When Wells and Senreich were developing “SuperMansion,” they’d envisioned Titanium Rex as a “Bryan Cranston type,” Wells explains. “Bryan was super big from ‘Breaking Bad’ at the time and we didn’t think we would ever get him.” But, as it turned out, Cranston had done some voice work for “Robot Chicken,” so the creators decided to try to get him the script. “He called us and said he’d read a stack of scripts and this one made him laugh a lot,” says Wells. “So he wanted to come on board not only as an actor but to actually make the show with us.”

Stoopid Buddy is no stranger to high-level talent. In addition to Cranston, many top actors have done voice work for “Robot Chicken” and other projects, including such stars as Gillian Anderson, Kevin Bacon, Chris Evans, Jon Hamm, Neil Patrick Harris, Scarlett Johansson, David Oyelowo, Chris Pine, Emma Stone, among others, and even George Lucas.

What’s Stoopid Buddy’s secret? “For them, it’s fun. It’s a short time commitment,” says Harvatine.

And having actor Green as one of the studio’s partners doesn’t hurt. “Having Seth as part of the company helps,” adds Harvatine. “It gives them kind of a comfort knowing that we’re not going to freak them out. Seth loves voice acting and I think it shows in the work he does. I think they feel really comfortable coming here.”

Green voices regular villain Groaner in the series and Keegan-Michael Key plays Captain America-like hero American Ranger. Other actors providing voices throughout the series’ run include Famke Janssen, Nick Kroll, Breckin Meyer, Ron Perlman, Chris Pine and Anton Yelchin.

Production on the series has taken about 14 months, with episodes being shot concurrently on several of the studio’s 26 stages.

“We have multiple stages with multiple animators, and at any time we could have multiple episodes shot at the same time,” explains Towner. “It makes sense for us to set up and light a location, like the ‘SuperMansion’ kitchen where we have reoccurring scenes throughout the entire series. We just light it and keep it up.”

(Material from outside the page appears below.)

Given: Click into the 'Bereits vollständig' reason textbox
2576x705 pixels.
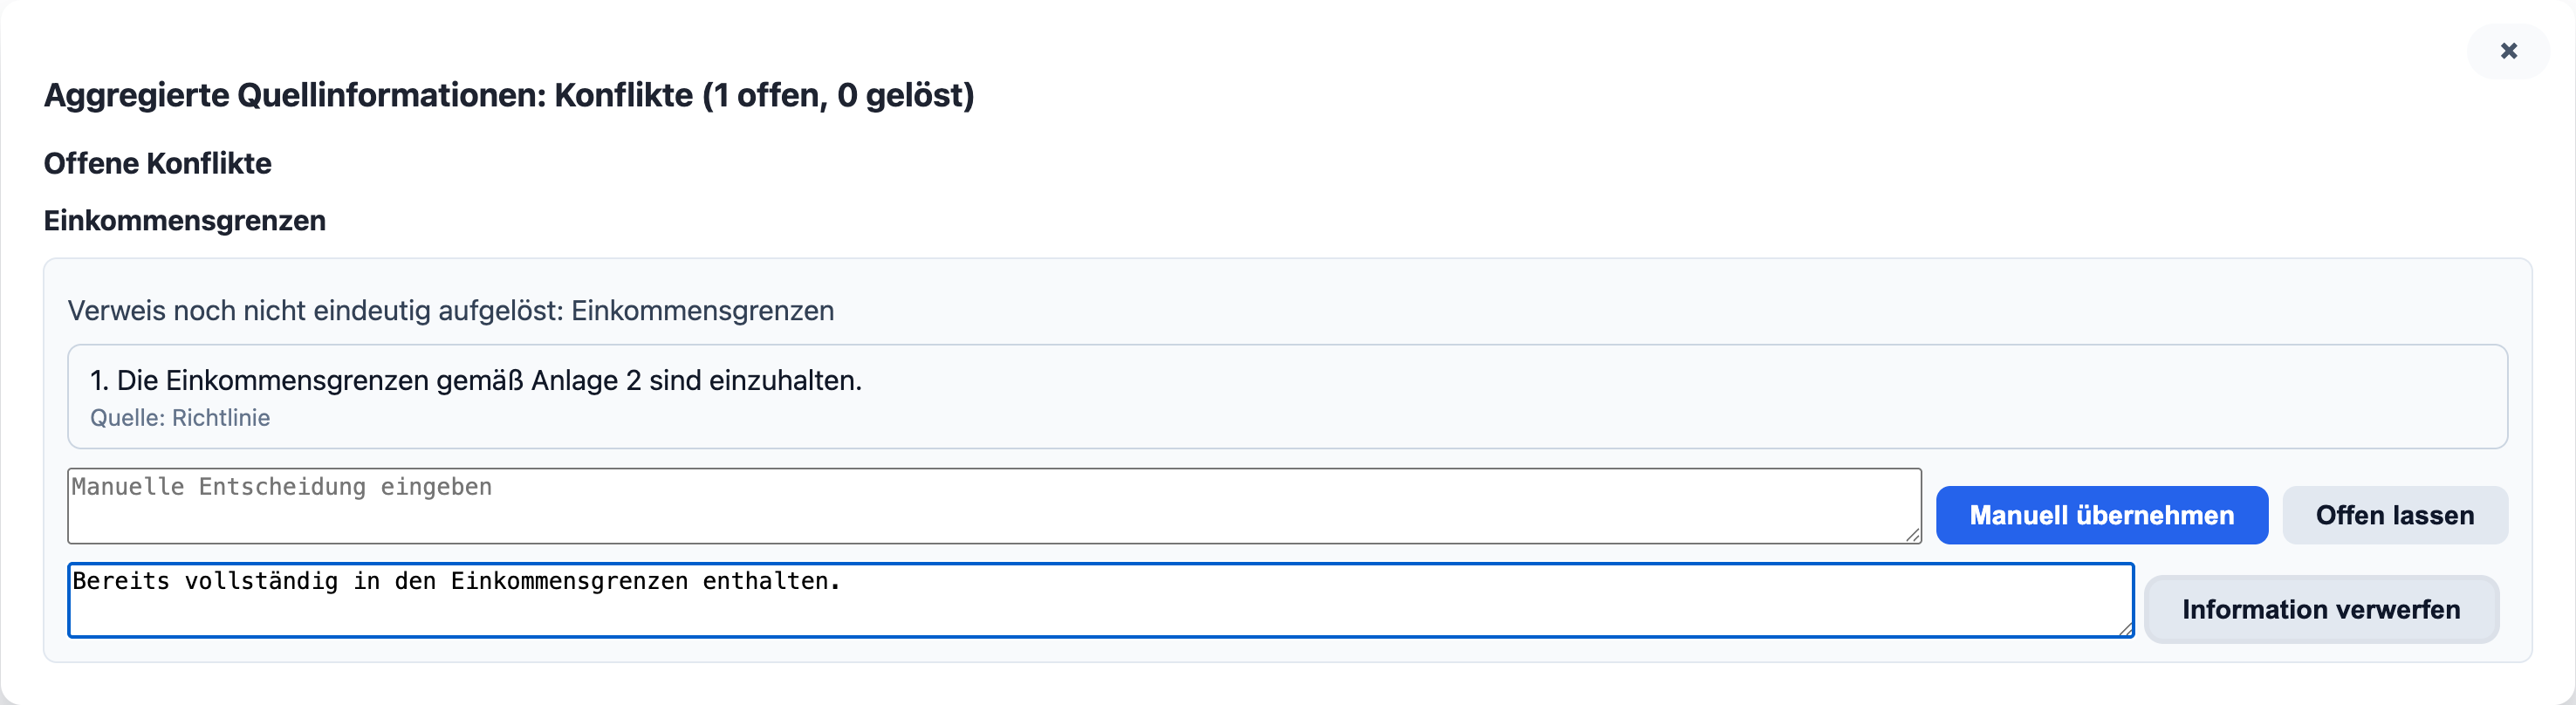Looking at the screenshot, I should coord(1100,600).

The Stoopid Buddy team is excited about working with free streaming service Crackle on the project. “Crackle loved the show and that was the biggest thing for us,” says Wells. “The creative interactions with them have been great. They instantly said ‘We think this is a 22-minute show. We want to give you guys 13 episodes to let it breathe.’ It just felt like the right home for this thing.”

“We love being on the ground floor of new networks as well,” adds Towner. “Like when ‘Robot Chicken’ first came out, that was just as Adult Swim was getting up. We hope this show can help put Crackle on the map and lead to a lot more exciting projects with them.”

It’s too soon to know if there will be a second season, but they are bouncing around ideas for scripts. In the meantime, Stoopid Buddy Stoodios has plenty to keep its artists busy, including an eighth season of “Robot Chicken” premiering later this month.

“A lot of different projects are happening right now,” says Towner. “We just did a Web series with Bratz, which was really cool. We’re doing a 2D animated show with WWE’s Camp WWE and that’s a new horizon for us. And then there are a bunch of projects we can’t talk about yet. We’re really lucky.”